4.1. Microglial function regulation

Microglia are innate immune cells derived from yolk sac macrophages in the CNS. ¹⁰⁹ , ¹¹⁰ They play an important role in the phagocytosis and clearance of pathogenic molecules and neuroinflammatory responses. ¹¹¹ , ¹¹² , ¹¹³ , ¹¹⁴ Macrophages invade the mid‐gestation brain and generate the majority of microglia during the first postnatal weeks. ¹¹⁵ , ¹¹⁶ A recent study demonstrated that SVZ NSCs produce and release abundant EVs. ¹¹⁰ These EVs were primarily internalized by microglia, and induced a transition to a CD11b/Iba1 non‐stellate microglial morphology. Subsequently, microglia release cytokines to control NSC proliferation, therefore forming a negative feedback loop. These findings implicate NSC‐EVs as a microglial morphogen, providing insight into normal and pathophysiological brain development.

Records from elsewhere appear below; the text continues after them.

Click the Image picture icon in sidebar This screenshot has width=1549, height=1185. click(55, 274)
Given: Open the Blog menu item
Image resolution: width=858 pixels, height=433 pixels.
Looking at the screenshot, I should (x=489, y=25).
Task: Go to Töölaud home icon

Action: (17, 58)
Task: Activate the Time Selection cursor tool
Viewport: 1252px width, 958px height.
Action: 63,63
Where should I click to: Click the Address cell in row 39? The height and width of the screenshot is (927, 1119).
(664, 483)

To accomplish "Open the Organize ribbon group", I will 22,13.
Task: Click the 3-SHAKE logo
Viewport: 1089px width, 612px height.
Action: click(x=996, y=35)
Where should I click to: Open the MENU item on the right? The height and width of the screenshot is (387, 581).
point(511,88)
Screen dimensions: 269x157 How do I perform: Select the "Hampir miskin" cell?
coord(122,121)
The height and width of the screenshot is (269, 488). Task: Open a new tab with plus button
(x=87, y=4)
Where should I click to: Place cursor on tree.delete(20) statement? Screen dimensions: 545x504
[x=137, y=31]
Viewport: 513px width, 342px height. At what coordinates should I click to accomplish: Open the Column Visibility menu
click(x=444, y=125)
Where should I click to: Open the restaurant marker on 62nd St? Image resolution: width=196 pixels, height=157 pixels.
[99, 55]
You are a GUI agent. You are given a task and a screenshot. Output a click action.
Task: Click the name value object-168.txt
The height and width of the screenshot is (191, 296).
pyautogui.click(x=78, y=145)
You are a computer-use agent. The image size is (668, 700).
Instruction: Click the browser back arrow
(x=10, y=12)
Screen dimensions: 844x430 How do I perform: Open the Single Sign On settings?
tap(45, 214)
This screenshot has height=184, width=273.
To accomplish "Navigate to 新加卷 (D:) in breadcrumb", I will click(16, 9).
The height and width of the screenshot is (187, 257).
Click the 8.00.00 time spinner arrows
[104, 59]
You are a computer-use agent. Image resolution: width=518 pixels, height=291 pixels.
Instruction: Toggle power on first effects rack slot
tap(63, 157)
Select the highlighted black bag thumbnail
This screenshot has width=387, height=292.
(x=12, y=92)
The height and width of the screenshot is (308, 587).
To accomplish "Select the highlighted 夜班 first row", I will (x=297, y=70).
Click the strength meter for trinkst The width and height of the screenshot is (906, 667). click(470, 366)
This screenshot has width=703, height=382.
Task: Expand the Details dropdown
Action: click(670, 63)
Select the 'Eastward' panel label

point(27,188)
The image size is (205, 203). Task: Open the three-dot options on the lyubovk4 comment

Microglia‐driven neuroinflammation is a host defensive mechanism through which CNS protects itself from pathogenic and/or infectious insults. Mild inflammation is a process of systematic response to changed environments in mammalian physiology that protects the body. However, excessive activation of the pro‐inflammatory pathways is pathogenic, leading to multiple pathological changes such as impaired microvascular integrity, excessive pro‐inflammatory cytokine secretion, and massive immune cell recruitment. ¹¹⁷ , ¹¹⁸ Consequently, immune cells and immune cell‐released neurotoxic molecules attack neurons and other brain cells, eventually resulting in neuronal damage and death. ¹¹⁹ , ¹²⁰ NSC‐EVs have been reported to effectively inhibit the aggregation of inflammation factors and ameliorate local inflammation in various neurodegenerative diseases. ¹²¹ , ¹²² Besides, NSC‐EVs effectively inhibit the activation of CD68⁺ microglia and the morphological changes in microglia, decrease the secretion of inflammation factors, and block the recruitment and aggregation of peripheral immune cells such as monocytes and macrophages in acute neurological diseases such as stroke and lipopolysaccharide‐stimulated neuroinflammation. ²³ , ¹²³ , ¹²⁴ These studies suggest that NSC‐EVs play an important role in the modulation of inflammatory responses in the CNS.

4.2. Neuroprotection

Given the dominantly important role of CNS in mammalian body functions, maintaining the homeostasis of CNS microenvironment and protecting the CNS from infection or invasion is crucial to avoid the onset of neurological diseases. Emerging evidence has proven that NSC‐EVs play an important role in neuroprotection. For example, recent studies reported that NSC‐EVs significantly reduced the expression of pro‐apoptotic proteins and increased the expression of anti‐apoptotic proteins to rescue cell death in vitro. ²⁷ , ¹²⁵ , ¹²⁶ , ¹²⁷ , ¹²⁸ Accumulating evidence also reveals that NSC‐EVs protected synaptic functions and maintained impulse conduction. ²⁶ , ¹²⁹ , ¹³⁰ , ¹³¹ Moreover, NSC‐EV administration improved the vitality of neurons in animal models of different neurological diseases, which indicates that NSC‐EVs effectively protect neurons in diverse pathological conditions. ²⁸ , ¹²⁶ , ¹³⁰ One possible mechanism of NSC‐EV‐mediated neuroprotection is through restoring the balance of oxidation and antioxidant system to alleviate oxidative stress. Multiple studies have reported that NSC‐EVs enhanced the expression of antioxidant enzymes and reduced the production of reactive oxygen species (ROS), which rescued mitochondrial dysfunction and neuronal loss in neurodegenerative diseases. ¹²¹ , ¹²² , ¹³⁰ NSC‐EVs also activated extracellular signal‐regulated kinase (ERK)‐related signaling pathways, therefore protecting brain cells from oxidative stress‐induced apoptosis. ¹²⁸ Besides, NSC‐EVs promoted cell survival by enhancing autophagy, which clears excessive toxic substances in pathological conditions. ¹²³ , ¹³² Taken together, these studies suggest that NSC‐EVs effectively protect CNS microenvironment homeostasis and prevent neuronal dysfunction.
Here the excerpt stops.